La cartolarizzazione degli NPL è la tecnica finanziaria con cui una banca cede un portafoglio di crediti deteriorati a un veicolo societario appositamente costituito, denominato SPV, special purpose vehicle, che finanzia l'acquisto emettendo titoli obbligazionari collocati presso investitori istituzionali specializzati in questa asset class.
La struttura tipica prevede la suddivisione dei titoli emessi in diverse tranche, con priorità di rimborso differenziate: le tranche senior vengono rimborsate per prime con il flusso di recupero generato dal portafoglio crediti, offrendo un rischio più contenuto ma un rendimento inferiore, mentre le tranche junior assorbono le prime perdite in cambio di un rendimento atteso più elevato.
Per il debitore ceduto, la cartolarizzazione non modifica la sostanza del proprio debito: resta obbligato secondo le condizioni originarie del rapporto, ma il soggetto legittimato a richiedere il pagamento cambia, e la gestione operativa del recupero viene tipicamente affidata a un servicer specializzato, spesso diverso dalla banca originaria che ha ceduto il credito.

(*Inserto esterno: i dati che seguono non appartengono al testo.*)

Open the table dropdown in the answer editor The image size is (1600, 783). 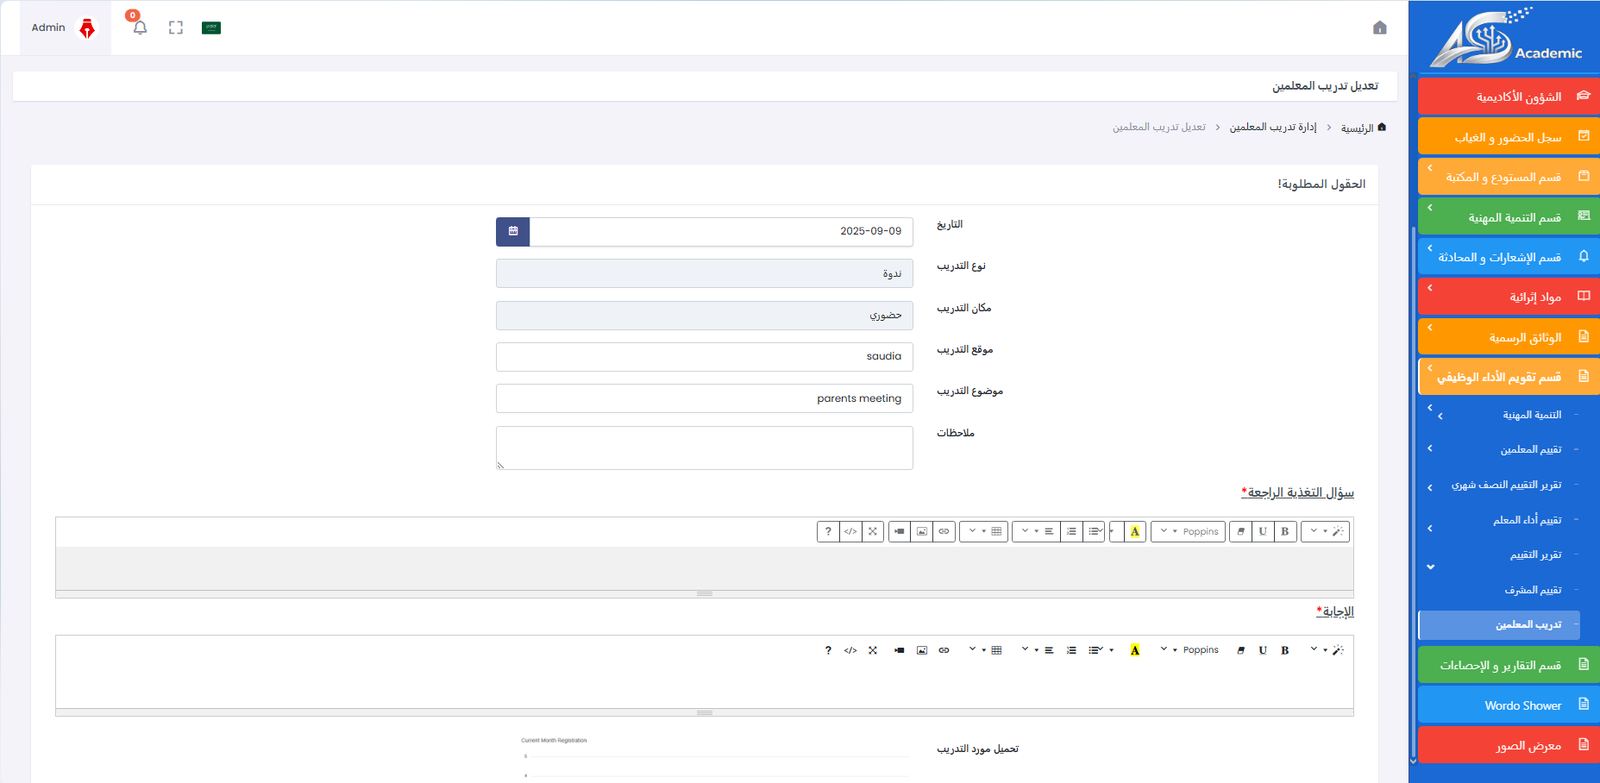(x=984, y=651)
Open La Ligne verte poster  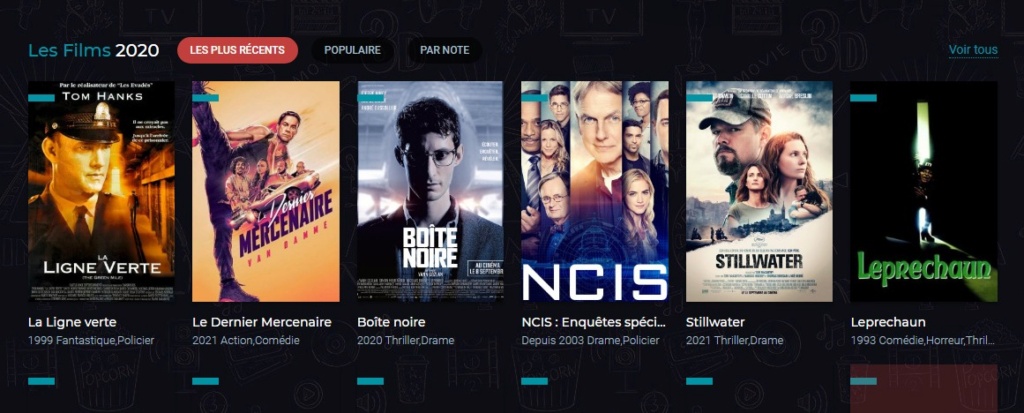(x=101, y=191)
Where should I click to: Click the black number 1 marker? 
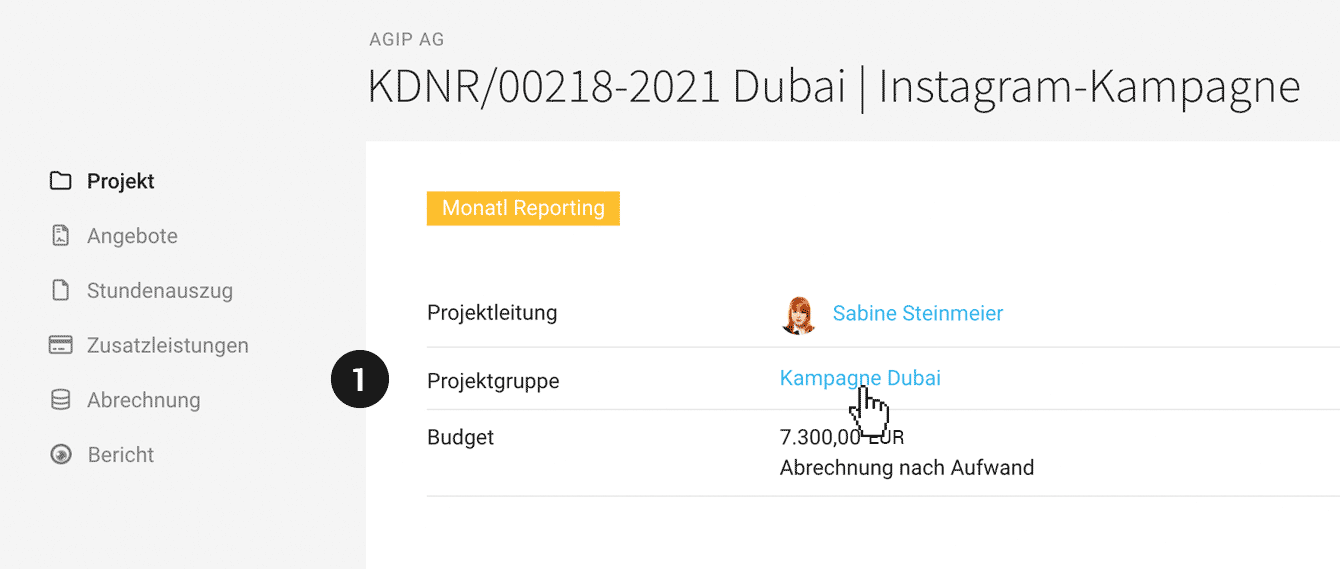point(359,381)
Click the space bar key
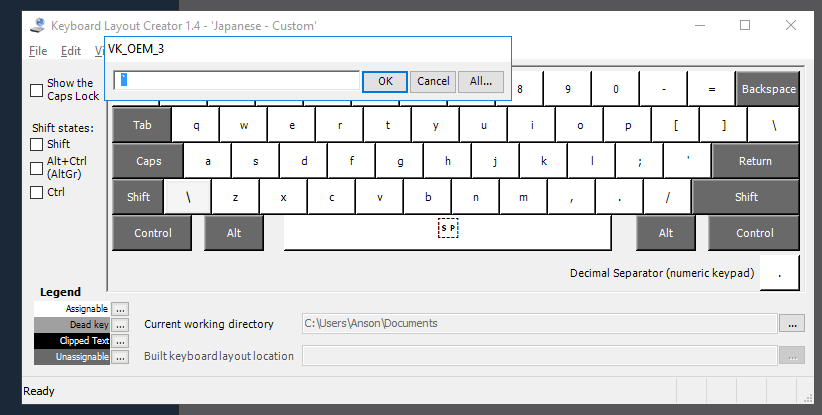Viewport: 822px width, 415px height. (x=447, y=232)
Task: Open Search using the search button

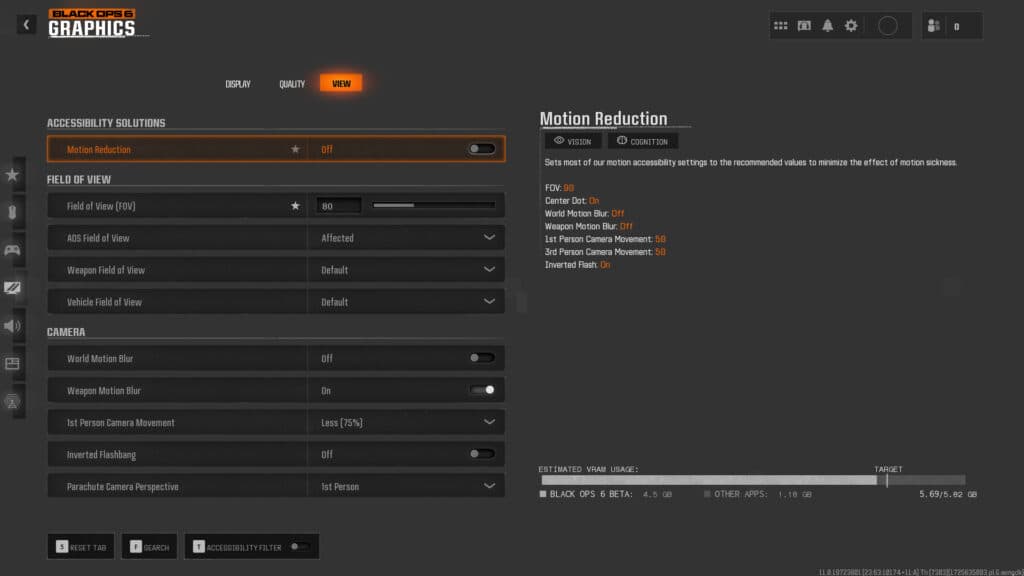Action: 149,546
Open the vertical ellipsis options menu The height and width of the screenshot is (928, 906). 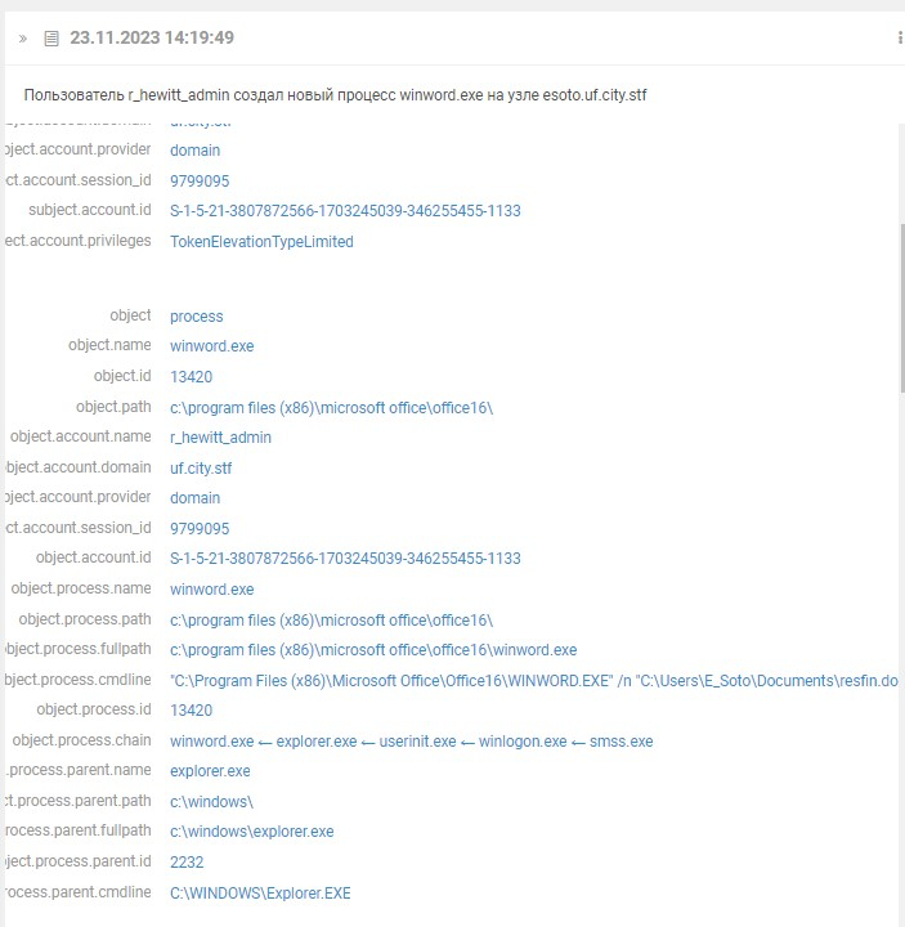(x=900, y=38)
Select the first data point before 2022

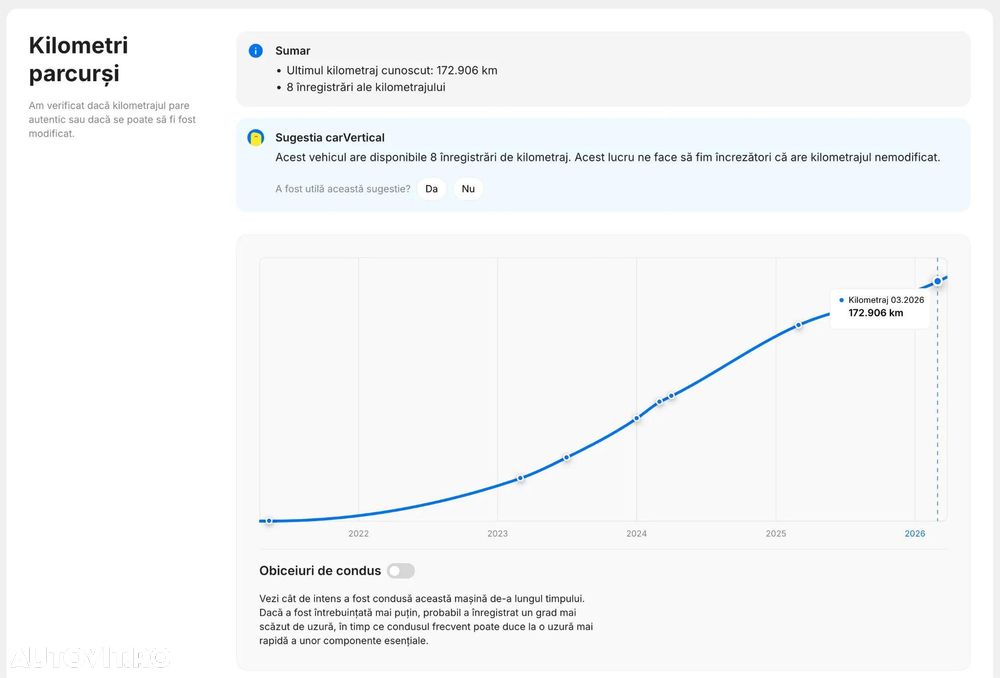pyautogui.click(x=269, y=521)
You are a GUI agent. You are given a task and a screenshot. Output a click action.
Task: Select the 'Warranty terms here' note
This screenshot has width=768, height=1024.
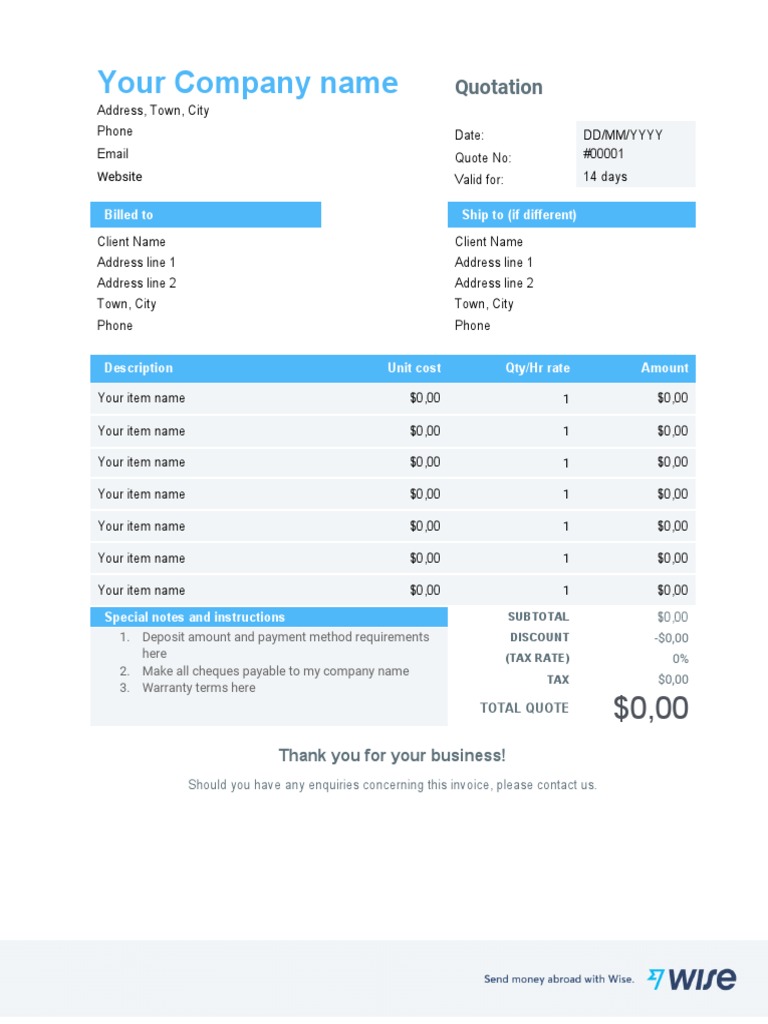tap(199, 688)
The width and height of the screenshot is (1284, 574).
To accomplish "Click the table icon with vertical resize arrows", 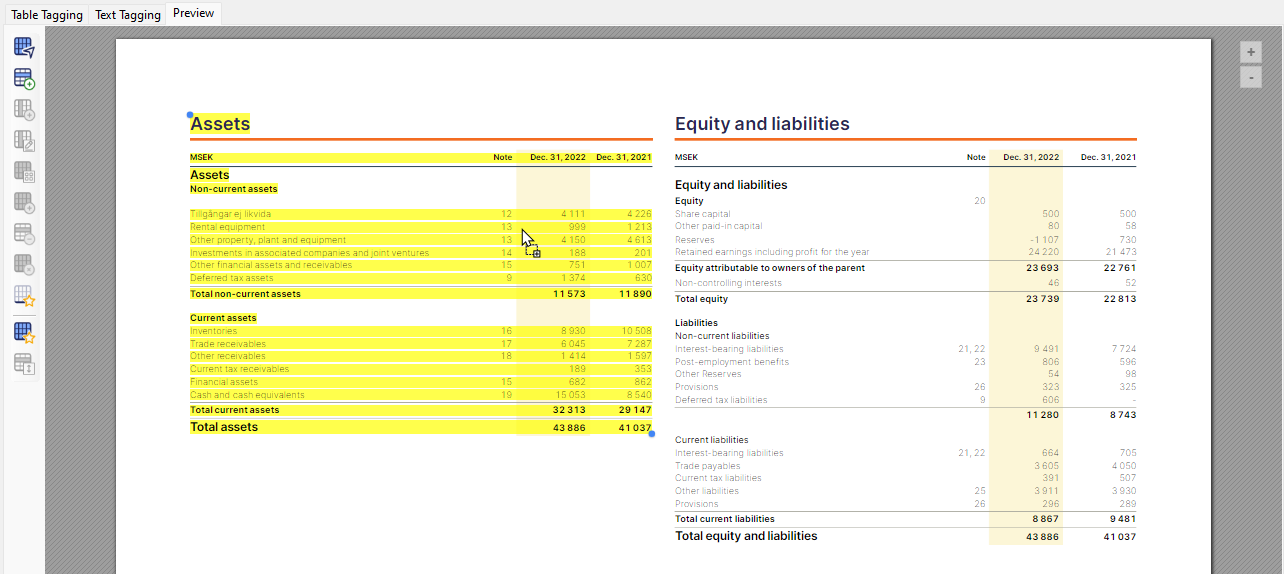I will pyautogui.click(x=24, y=363).
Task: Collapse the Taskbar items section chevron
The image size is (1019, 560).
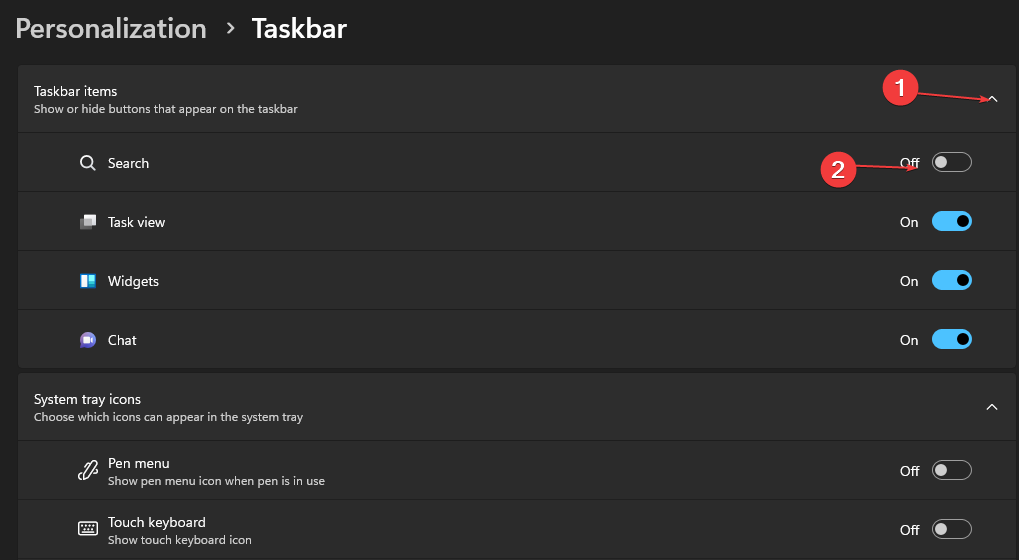Action: coord(992,99)
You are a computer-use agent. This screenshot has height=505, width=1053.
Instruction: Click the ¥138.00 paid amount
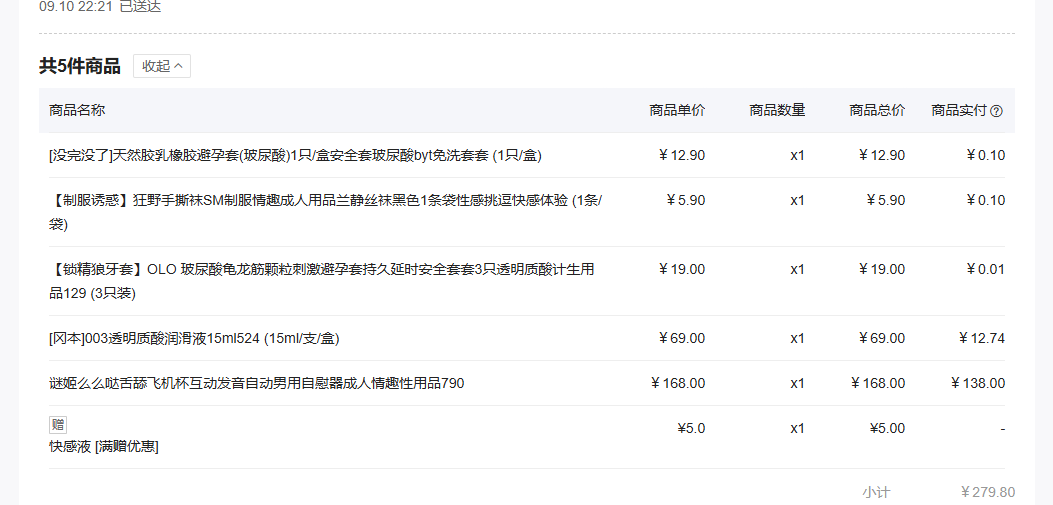(x=978, y=383)
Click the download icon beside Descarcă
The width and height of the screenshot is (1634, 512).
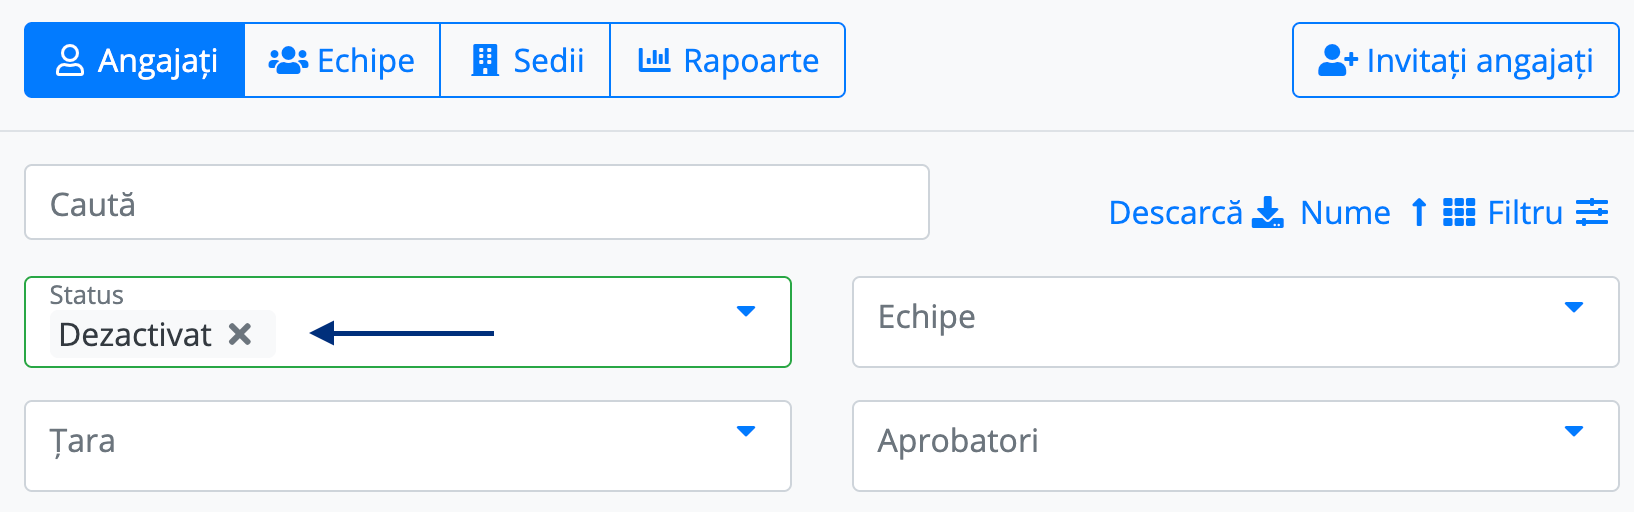(x=1268, y=212)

Un aspetto tecnico da verificare sempre, dal punto di vista del debitore, è la corretta notifica della cessione secondo le forme di legge: senza una notifica valida, alcuni pagamenti effettuati in buona fede al creditore originario possono comunque essere considerati liberatori, un profilo di tutela non trascurabile per chi si trova coinvolto in un'operazione di cartolarizzazione senza esserne stato adeguatamente informato.